Goal of research:
To use a combination of modern approaches (axiomatic approach, algorithmic analysis, strategic analysis, computer simulation) for a comprehensive study of game-theoretic problems and economic mechanism design problems.
The methodology involved a combination of algorithmic and axiomatic approaches to the analysis of the problems. Under the methodology, the methods of strategic and cooperative game theory, mechanism design, microeconomics (general equilibrium theory), probability theory, information theory, stochastic optimization, differential geometry, convex geometry and convex optimization, tropical geometry and finite automata theory were used.
Empirical base of research:
Data on requests of quotations that are publicly available at URL: ftp: // free: firstname.lastname@example.org/, and data provided by the authors of the site SPLIDDIT.ORG (http://www.spliddit.org/) were used.
Results of research:
The competitive mechanisms of the fair allocation of the mixture of goods and bads were considered. For example, when a partnership is dissolved, it is necessary to divide not only the total assets, but also the general obligations (debts or credits), or when assigning tasks (bads) between employees, managers can add incentives (goods). An analogue of the Eisenberg-Gale theorem was proved in the minimal assumptions about the utility of agents.
Axiomatic characterization of the competitive mechanism in mixed problems by applying partial non-manipulability, efficiency, symmetry and solidarity, as well as axiomatization by applying Suppes-Sen’s relation of dominance in the utility space were obtained.
An envy-free algorithm for rent division in the case when the capacity of the room is more than one was proposed.
A probabilistic model of agent preferences in problems of fair allocation with additive utility functions was constructed, the model was calibrated according to data from the site of Spliddit.org.
In a discrete problem of guaranteed search on graphs, mixed and connected mixed search, their monotonicity, connectivity, and the difference in their search numbers were investigated.
For antagonistic games with incomplete information for both parties, a public encrypted signal and various computing resources of the players, a class of random binary signals with a fixed length of outgoing rows was considered.
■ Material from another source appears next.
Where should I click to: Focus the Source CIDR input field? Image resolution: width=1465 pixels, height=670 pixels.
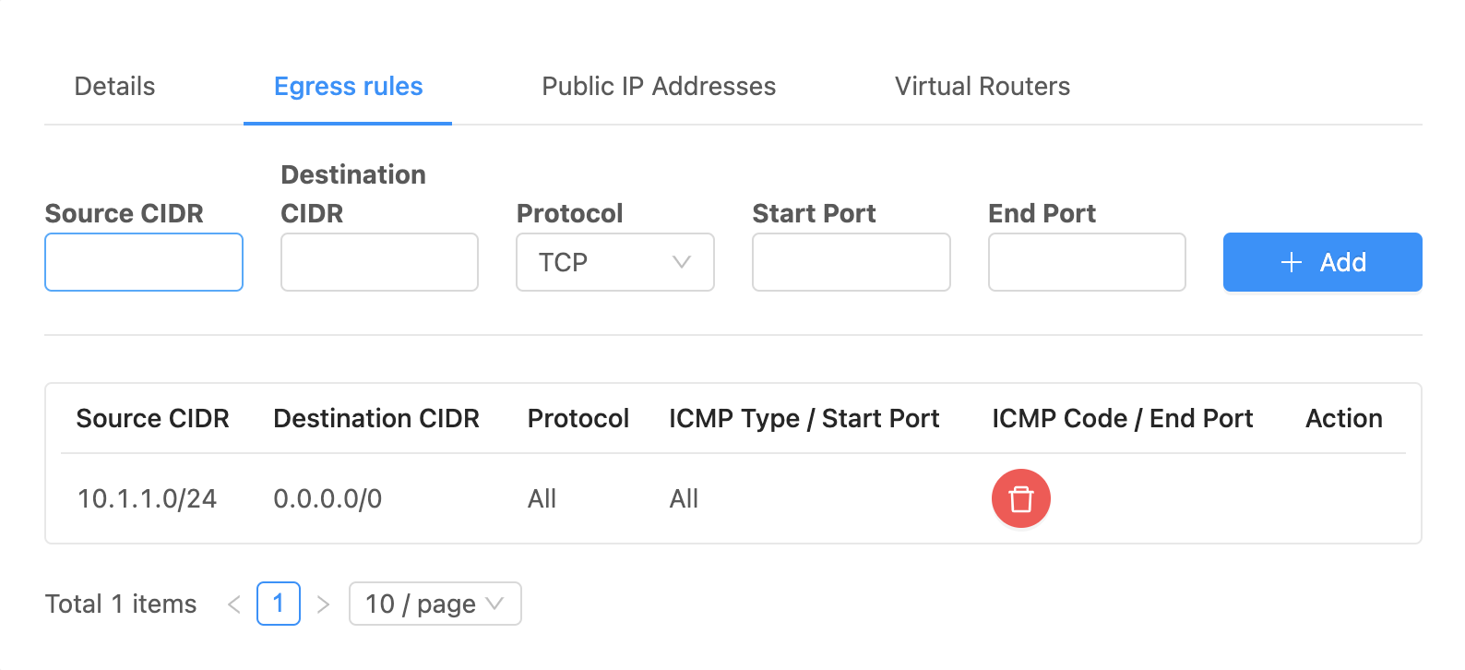144,262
We found the size of the automata available to the player, which allowed us to know the state of the game for any signal from the considered class.
A new approach to finding a solution for a cooperative differential game in conditions, when players do not have complete information about the game (motion equation, payoff function) over the entire time interval of the game, was proposed.
The supervised machine learning algorithms, that detect suspicious behavior in public procurement auctions, was constructed. It was found that the share of suspicious auctions was about 7-16%.
The mechanism of decision-making in the presence of a conflict of interests and incompleteness of information in case of the doctor-patient relationship was investigated.
In the sandpile model of self-organized criticality, the earlier experimentally predicted existence of solitons, triads, and nodes was proved.